TASK DETAILS
Give only the lines from the one containing "The height and width of the screenshot is (473, 640)." through the end of the material below, exactly as written.

INPUT DATA
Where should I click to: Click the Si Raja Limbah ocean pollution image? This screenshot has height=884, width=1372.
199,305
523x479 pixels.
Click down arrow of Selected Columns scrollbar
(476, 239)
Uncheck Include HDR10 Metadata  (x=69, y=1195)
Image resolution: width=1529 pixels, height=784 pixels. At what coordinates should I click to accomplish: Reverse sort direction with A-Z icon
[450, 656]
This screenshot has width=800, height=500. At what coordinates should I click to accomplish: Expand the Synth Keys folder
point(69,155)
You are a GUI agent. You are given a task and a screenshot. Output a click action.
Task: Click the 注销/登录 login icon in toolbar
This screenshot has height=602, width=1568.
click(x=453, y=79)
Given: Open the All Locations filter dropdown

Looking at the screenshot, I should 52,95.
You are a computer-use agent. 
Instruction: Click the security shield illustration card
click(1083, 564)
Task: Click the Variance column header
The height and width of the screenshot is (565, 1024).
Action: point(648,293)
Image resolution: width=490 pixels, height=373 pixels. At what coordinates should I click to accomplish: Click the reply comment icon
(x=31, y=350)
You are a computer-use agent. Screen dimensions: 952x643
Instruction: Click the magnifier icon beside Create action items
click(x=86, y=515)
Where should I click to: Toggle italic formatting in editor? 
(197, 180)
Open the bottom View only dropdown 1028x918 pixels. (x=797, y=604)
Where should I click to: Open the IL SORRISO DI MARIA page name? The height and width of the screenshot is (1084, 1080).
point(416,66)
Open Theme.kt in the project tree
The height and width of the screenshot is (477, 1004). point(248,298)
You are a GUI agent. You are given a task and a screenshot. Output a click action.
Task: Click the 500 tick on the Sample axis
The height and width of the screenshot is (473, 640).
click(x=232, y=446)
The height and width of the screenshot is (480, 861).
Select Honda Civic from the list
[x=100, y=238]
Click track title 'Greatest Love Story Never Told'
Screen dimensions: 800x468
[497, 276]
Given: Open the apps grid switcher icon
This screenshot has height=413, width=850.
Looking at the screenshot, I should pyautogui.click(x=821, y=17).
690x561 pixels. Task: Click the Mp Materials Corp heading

RESPONSE BELOW
The height and width of the screenshot is (473, 640).
click(x=232, y=446)
The height and width of the screenshot is (480, 861).
Select Honda Civic from the list
[x=100, y=238]
Click track title 'Greatest Love Story Never Told'
Screen dimensions: 800x468
[497, 276]
Given: Open the apps grid switcher icon
This screenshot has height=413, width=850.
Looking at the screenshot, I should pyautogui.click(x=821, y=17).
690x561 pixels. Task: Click the Mp Materials Corp heading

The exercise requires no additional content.